TASK REQUIREMENTS - The answer must be an exact restatement of all the data.

_ _ _ _ _

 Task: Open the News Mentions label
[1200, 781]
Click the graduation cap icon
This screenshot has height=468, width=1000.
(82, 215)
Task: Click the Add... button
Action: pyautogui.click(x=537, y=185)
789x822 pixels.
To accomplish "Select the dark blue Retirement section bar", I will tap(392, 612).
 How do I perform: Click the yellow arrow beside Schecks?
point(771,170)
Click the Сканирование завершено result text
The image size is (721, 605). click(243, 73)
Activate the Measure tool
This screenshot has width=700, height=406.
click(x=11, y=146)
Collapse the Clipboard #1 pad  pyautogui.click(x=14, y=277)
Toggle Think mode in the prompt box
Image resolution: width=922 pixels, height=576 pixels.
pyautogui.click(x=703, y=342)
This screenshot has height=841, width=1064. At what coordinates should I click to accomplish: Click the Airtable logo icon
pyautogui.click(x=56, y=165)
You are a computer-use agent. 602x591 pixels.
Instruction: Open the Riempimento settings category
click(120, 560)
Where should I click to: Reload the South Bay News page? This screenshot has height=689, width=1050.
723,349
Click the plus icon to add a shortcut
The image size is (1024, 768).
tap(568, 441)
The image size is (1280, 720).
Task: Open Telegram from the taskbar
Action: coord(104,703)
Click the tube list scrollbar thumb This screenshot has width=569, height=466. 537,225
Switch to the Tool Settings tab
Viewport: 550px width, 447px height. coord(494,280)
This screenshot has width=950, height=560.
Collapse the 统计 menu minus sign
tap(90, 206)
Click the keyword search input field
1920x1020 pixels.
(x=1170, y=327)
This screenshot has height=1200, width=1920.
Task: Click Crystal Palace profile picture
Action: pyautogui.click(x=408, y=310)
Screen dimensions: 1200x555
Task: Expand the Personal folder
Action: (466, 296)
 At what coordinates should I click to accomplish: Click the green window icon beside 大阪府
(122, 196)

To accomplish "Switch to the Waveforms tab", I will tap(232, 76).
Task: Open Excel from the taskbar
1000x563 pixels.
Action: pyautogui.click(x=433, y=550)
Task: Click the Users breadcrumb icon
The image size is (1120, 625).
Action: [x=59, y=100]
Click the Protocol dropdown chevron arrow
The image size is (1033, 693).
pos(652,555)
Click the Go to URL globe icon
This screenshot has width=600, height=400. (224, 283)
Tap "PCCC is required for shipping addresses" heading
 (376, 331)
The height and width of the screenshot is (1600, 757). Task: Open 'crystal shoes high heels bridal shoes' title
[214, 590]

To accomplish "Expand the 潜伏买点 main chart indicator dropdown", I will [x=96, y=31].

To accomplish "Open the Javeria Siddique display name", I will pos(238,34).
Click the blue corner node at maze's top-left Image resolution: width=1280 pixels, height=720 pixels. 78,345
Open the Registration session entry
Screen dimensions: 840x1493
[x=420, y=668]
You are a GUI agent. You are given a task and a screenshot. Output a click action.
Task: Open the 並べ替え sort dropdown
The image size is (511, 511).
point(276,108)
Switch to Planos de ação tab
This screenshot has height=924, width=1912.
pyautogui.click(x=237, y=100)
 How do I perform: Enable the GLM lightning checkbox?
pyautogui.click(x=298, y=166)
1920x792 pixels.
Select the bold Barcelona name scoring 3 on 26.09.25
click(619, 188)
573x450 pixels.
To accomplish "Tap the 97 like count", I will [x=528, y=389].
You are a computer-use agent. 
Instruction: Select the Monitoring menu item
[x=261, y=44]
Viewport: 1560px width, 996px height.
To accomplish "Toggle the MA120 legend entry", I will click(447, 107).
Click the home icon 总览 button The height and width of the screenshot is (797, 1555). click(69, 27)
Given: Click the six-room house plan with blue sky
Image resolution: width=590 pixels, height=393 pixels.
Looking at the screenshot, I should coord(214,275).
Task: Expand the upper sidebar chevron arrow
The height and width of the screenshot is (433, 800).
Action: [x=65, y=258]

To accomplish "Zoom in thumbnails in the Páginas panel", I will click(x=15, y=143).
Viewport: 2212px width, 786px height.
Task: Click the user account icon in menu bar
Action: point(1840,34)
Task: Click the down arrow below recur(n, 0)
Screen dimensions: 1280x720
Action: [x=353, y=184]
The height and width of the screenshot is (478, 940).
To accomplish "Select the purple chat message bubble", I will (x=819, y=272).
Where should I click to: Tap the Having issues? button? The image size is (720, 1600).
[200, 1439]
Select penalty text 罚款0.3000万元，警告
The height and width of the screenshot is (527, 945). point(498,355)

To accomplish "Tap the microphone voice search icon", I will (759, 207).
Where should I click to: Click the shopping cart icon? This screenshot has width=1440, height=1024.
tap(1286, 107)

_ _ _ _ _

RESULT OF THE TASK -
 Task: Open the News Mentions label
[1200, 781]
Click the graduation cap icon
This screenshot has height=468, width=1000.
(82, 215)
Task: Click the Add... button
Action: pyautogui.click(x=537, y=185)
789x822 pixels.
To accomplish "Select the dark blue Retirement section bar", I will tap(392, 612).
 How do I perform: Click the yellow arrow beside Schecks?
point(771,170)
Click the Сканирование завершено result text
The image size is (721, 605). click(243, 73)
Activate the Measure tool
This screenshot has width=700, height=406.
click(x=11, y=146)
Collapse the Clipboard #1 pad  pyautogui.click(x=14, y=277)
Toggle Think mode in the prompt box
Image resolution: width=922 pixels, height=576 pixels.
pyautogui.click(x=703, y=342)
This screenshot has height=841, width=1064. At what coordinates should I click to accomplish: Click the Airtable logo icon
pyautogui.click(x=56, y=165)
You are a computer-use agent. 602x591 pixels.
Instruction: Open the Riempimento settings category
click(120, 560)
Where should I click to: Reload the South Bay News page? This screenshot has height=689, width=1050.
723,349
Click the plus icon to add a shortcut
The image size is (1024, 768).
tap(568, 441)
The image size is (1280, 720).
Task: Open Telegram from the taskbar
Action: coord(104,703)
Click the tube list scrollbar thumb This screenshot has width=569, height=466. 537,225
Switch to the Tool Settings tab
Viewport: 550px width, 447px height. coord(494,280)
This screenshot has width=950, height=560.
Collapse the 统计 menu minus sign
tap(90, 206)
Click the keyword search input field
1920x1020 pixels.
(x=1170, y=327)
This screenshot has height=1200, width=1920.
Task: Click Crystal Palace profile picture
Action: pyautogui.click(x=408, y=310)
Screen dimensions: 1200x555
Task: Expand the Personal folder
Action: (466, 296)
 At what coordinates should I click to accomplish: Click the green window icon beside 大阪府
(122, 196)

To accomplish "Switch to the Waveforms tab", I will tap(232, 76).
Task: Open Excel from the taskbar
1000x563 pixels.
Action: pyautogui.click(x=433, y=550)
Task: Click the Users breadcrumb icon
The image size is (1120, 625).
Action: [x=59, y=100]
Click the Protocol dropdown chevron arrow
The image size is (1033, 693).
pos(652,555)
Click the Go to URL globe icon
This screenshot has width=600, height=400. (224, 283)
Tap "PCCC is required for shipping addresses" heading
 (376, 331)
The height and width of the screenshot is (1600, 757). Task: Open 'crystal shoes high heels bridal shoes' title
[214, 590]

To accomplish "Expand the 潜伏买点 main chart indicator dropdown", I will [x=96, y=31].

To accomplish "Open the Javeria Siddique display name", I will pos(238,34).
Click the blue corner node at maze's top-left Image resolution: width=1280 pixels, height=720 pixels. 78,345
Open the Registration session entry
Screen dimensions: 840x1493
[x=420, y=668]
You are a GUI agent. You are given a task and a screenshot. Output a click action.
Task: Open the 並べ替え sort dropdown
The image size is (511, 511).
point(276,108)
Switch to Planos de ação tab
This screenshot has height=924, width=1912.
pyautogui.click(x=237, y=100)
 How do I perform: Enable the GLM lightning checkbox?
pyautogui.click(x=298, y=166)
1920x792 pixels.
Select the bold Barcelona name scoring 3 on 26.09.25
click(619, 188)
573x450 pixels.
To accomplish "Tap the 97 like count", I will [x=528, y=389].
You are a computer-use agent. 
Instruction: Select the Monitoring menu item
[x=261, y=44]
Viewport: 1560px width, 996px height.
To accomplish "Toggle the MA120 legend entry", I will click(447, 107).
Click the home icon 总览 button The height and width of the screenshot is (797, 1555). click(69, 27)
Given: Click the six-room house plan with blue sky
Image resolution: width=590 pixels, height=393 pixels.
Looking at the screenshot, I should coord(214,275).
Task: Expand the upper sidebar chevron arrow
The height and width of the screenshot is (433, 800).
Action: [x=65, y=258]

To accomplish "Zoom in thumbnails in the Páginas panel", I will click(x=15, y=143).
Viewport: 2212px width, 786px height.
Task: Click the user account icon in menu bar
Action: point(1840,34)
Task: Click the down arrow below recur(n, 0)
Screen dimensions: 1280x720
Action: [x=353, y=184]
The height and width of the screenshot is (478, 940).
To accomplish "Select the purple chat message bubble", I will (x=819, y=272).
Where should I click to: Tap the Having issues? button? The image size is (720, 1600).
[200, 1439]
Select penalty text 罚款0.3000万元，警告
The height and width of the screenshot is (527, 945). point(498,355)

To accomplish "Tap the microphone voice search icon", I will (759, 207).
Where should I click to: Click the shopping cart icon? This screenshot has width=1440, height=1024.
tap(1286, 107)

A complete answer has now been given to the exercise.